We get away with lemma as string, because everything that is written is also a string. But not all values of big are numbers, so: complaint.

Let's stick to the default:

In [38]:
test = 'add.f'
output = f'{MODIFIED}.{test}'

!rm -rf {output}

modify(
  location,
  output,
  addFeatures=dict(
    nodeFeatures=dict(
      author={101: 'Banks Jr.', 102: 'Banks Sr.'},
      lemma={n: 1000 + n for n in range(1, 10)},
      small={n: chr(ord('a') + n % 26) for n in range(1, 10)},
      big={n: chr(ord('A') + n % 26) for n in range(1, 10)},
    ),
    edgeFeatures=dict(
      link={n: {n + i for i in range(1,3)} for n in range(1,10)},
      similarity={n: {n + i: chr(ord('a') + (i + n) % 26) for i in range(1,3)} for n in range(1,10)},
    ),
  ),
  silent=True,
)
Out[38]:
True

Result

In [40]:
TF = Fabric(locations=f'{MODIFIED}.{test}', silent=True)
api = TF.loadAll(silent=True)
docs = api.makeAvailableIn(globals())
In [41]:
Fall()
Out[41]:
['author',
 'big',
 'gap',
 'lemma',
 'letters',
 'number',
 'otype',
 'punc',
 'small',
 'terminator',
 'title']
In [42]:
Eall()
Out[42]:
['link', 'oslots', 'similarity']

We see the extra features, and let's just enumerate their mappings.

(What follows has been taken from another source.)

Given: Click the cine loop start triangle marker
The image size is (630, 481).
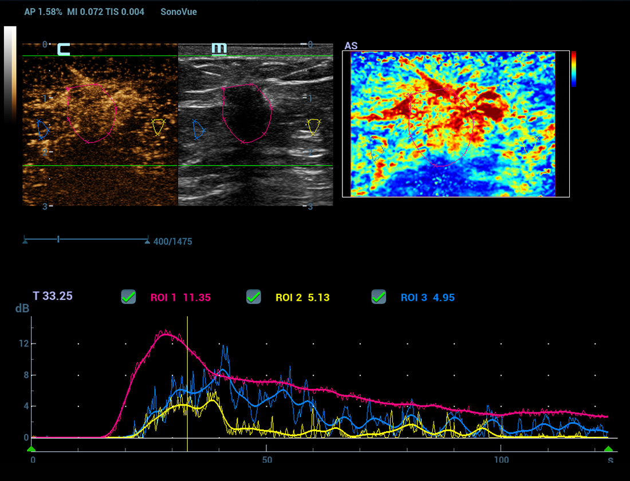Looking at the screenshot, I should (x=25, y=241).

link is an edge feature where edges do not have values. So for each n, the result is a set of nodes.

In [43]:
E.link.items()
Out[43]:
dict_items([(1, frozenset({2, 3})), (2, frozenset({3, 4})), (3, frozenset({4, 5})), (4, frozenset({5, 6})), (5, frozenset({6, 7})), (6, frozenset({8, 7})), (7, frozenset({8, 9})), (8, frozenset({9, 10})), (9, frozenset({10, 11}))])

similarity assigns values to the edges. So for each n, the result is a mapping from nodes to values.

In [44]:
E.similarity.items()
Out[44]:
dict_items([(1, {2: 'c', 3: 'd'}), (2, {3: 'd', 4: 'e'}), (3, {4: 'e', 5: 'f'}), (4, {5: 'f', 6: 'g'}), (5, {6: 'g', 7: 'h'}), (6, {7: 'h', 8: 'i'}), (7, {8: 'i', 9: 'j'}), (8, {9: 'j', 10: 'k'}), (9, {10: 'k', 11: 'l'})])
In [45]:
E.similarity.f(1)
Out[45]:
((2, 'c'), (3, 'd'))

Now the node features.

In [46]:
F.author.items()
Out[46]:
dict_items([(100, 'Iain M. Banks'), (101, 'Banks Jr.'), (102, 'Banks Sr.')])
In [47]:
F.small.items()
Out[47]:
dict_items([(1, 'b'), (2, 'c'), (3, 'd'), (4, 'e'), (5, 'f'), (6, 'g'), (7, 'h'), (8, 'i'), (9, 'j')])
In [48]:
F.big.items()
Out[48]:
dict_items([(1, 'B'), (2, 'C'), (3, 'D'), (4, 'E'), (5, 'F'), (6, 'G'), (7, 'H'), (8, 'I'), (9, 'J')])
In [49]:
F.lemma.items()
Out[49]:
dict_items([(1, 1001), (2, 1002), (3, 1003), (4, 1004), (5, 1005), (6, 1006), (7, 1007), (8, 1008), (9, 1009)])

Merge types

Manipulating features is relatively easy. But when we fiddle with the node types, we need our wits about us.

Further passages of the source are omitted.